Le indagini della Guardia di finanza di Verona.
Il comando provinciale della Guardia di finanza di Verona, all’esito di indagini delegate dalla locale procura della Repubblica nel settore dei reati fallimentari, stanno dando esecuzione, in queste ore, a un decreto di sequestro preventivo per oltre 1 milione e 700 mila euro. Il provvedimento, emesso dal giudice per le indagini preliminari Paola Vacca, su richiesta del sostituto procuratore della Repubblica, Stefano Aresu, riguarda gli amministratori di una società veronese, operante nel commercio all’ingrosso di prodotti petroliferi, fallita nel 2019 e il titolare di una ditta di Cerignola, in provincia di Foggia, esercente la medesima attività. I reati contestati sono quelli di bancarotta fraudolenta aggravata e omesso versamento di Iva.
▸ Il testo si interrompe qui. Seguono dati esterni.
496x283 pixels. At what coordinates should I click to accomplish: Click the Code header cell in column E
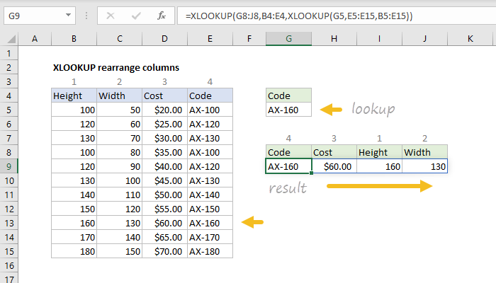point(210,96)
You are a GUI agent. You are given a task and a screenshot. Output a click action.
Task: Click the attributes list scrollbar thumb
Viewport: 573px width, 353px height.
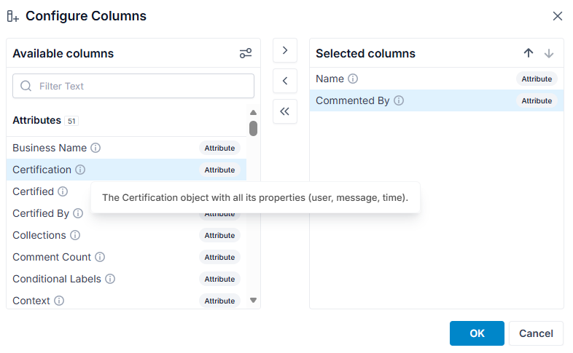[x=253, y=128]
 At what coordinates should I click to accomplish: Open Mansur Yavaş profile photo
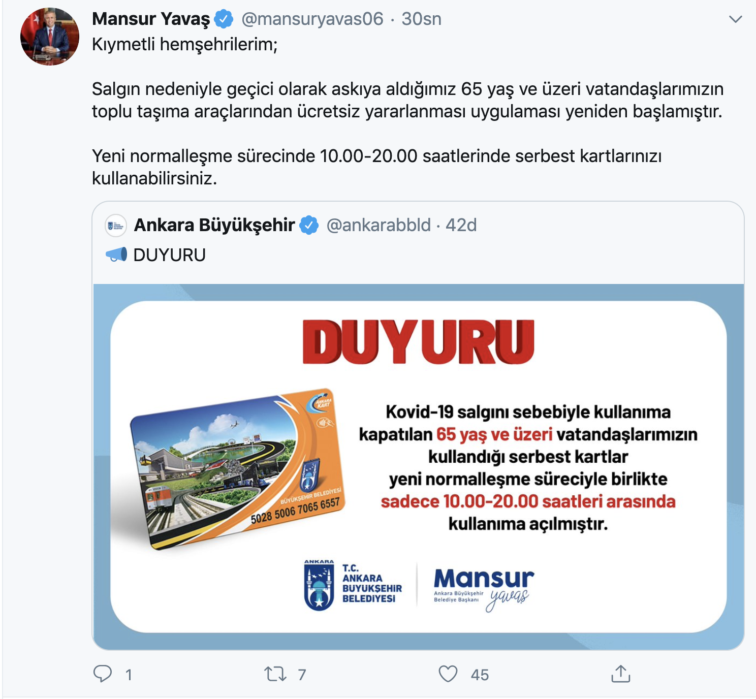coord(50,37)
Il sequestro giunge al termine di articolate indagini condotte dai finanzieri del Nucleo di polizia economico-finanziaria di Verona che hanno ricostruito le cause del dissesto societario individuando i soggetti ritenuti responsabili. Le fiamme gialle scaligere hanno accertato, in particolare, che l’amministratore unico della società veronese, un 78enne di origini laziali, nel 2017, dopo aver rilevato il 98% delle relative quote, e aver cambiato denominazione, sede e oggetto alla società, aveva stipulato un preliminare contratto di cessione delle stesse quote a favore di una 50enne (con precedenti specifici per reati tributari e già socia di una società albanese operante nel medesimo settore del commercio di prodotti petroliferi), continuando – assieme alla donna – nella gestione societaria pur se l’amministrazione era stata formalmente posta in capo a un prestanome, anch’egli gravato da numerosi precedenti di polizia e rimasto in carica appena due mesi. Tanto è bastato a svuotare le casse della società del capoluogo.
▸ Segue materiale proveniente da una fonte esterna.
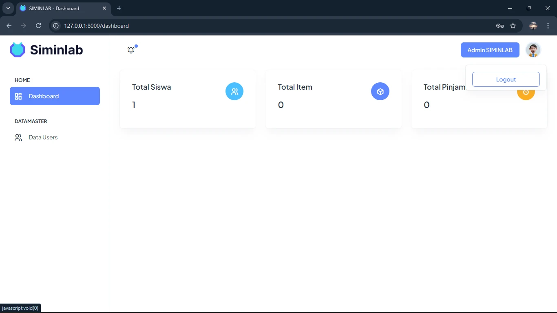This screenshot has width=557, height=313.
Task: Click the Siminlab logo icon
Action: click(x=18, y=50)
Ciò attraverso una serie di bonifici, privi di giustificazioni contabili, disposti per oltre un milione e trecentomila euro a favore dell’impresa di Cerignola, costituita ad hoc pochi mesi prima e risultata compiacente. Riassunta la rappresentanza legale dell’impresa scaligera, il 78enne aveva contribuito – anche con il concorso della donna – ad incrementare ulteriormente il debito Iva nei confronti dell’Erario (mai versato), facendolo lievitare a oltre 420 mila euro.
I finanzieri hanno inoltre accertato che l’anziano indagato, mediante
ulteriori condotte fraudolente, aveva prosciugato le risorse finanziarie dalla società anche attraverso prelievi di contanti (oltre 76 mila euro), bonifici per oltre 40 mila euro sui suoi conti e su quello del coniuge e “ricariche” di carte di credito nella sua disponibilità (22 mila euro circa). Per questi motivi, il titolare della ditta foggiana compiacente verso cui è stata fatta confluire la parte più cospicua dei proventi illeciti derivanti dall’attività distrattiva e i due amministratori della società fallita sono stati denunciati alla competente autorità giudiziaria per l’ipotesi di reato di bancarotta fraudolenta aggravata. Questi ultimi e la donna dovranno anche rispondere per il delitto di omesso versamento dell’Iva.
La prevenzione e la repressione di condotte fraudolente che consentono l’illegale sottrazione di risorse alla nazione e alla collettività rimane un prioritario obiettivo della Guardia di finanza, vieppiù nell’attuale scenario di crisi generata dalla pandemia in atto. L’azione del corpo è orientata infatti a perseguire con determinazione gli illeciti economico-finanziari e, tra questi i reati fallimentari, per consentire così ai creditori sociali di ottenere quanto in loro diritto, sostenendoli in questo momento in cui è sempre più avvertito il bisogno di liquidità.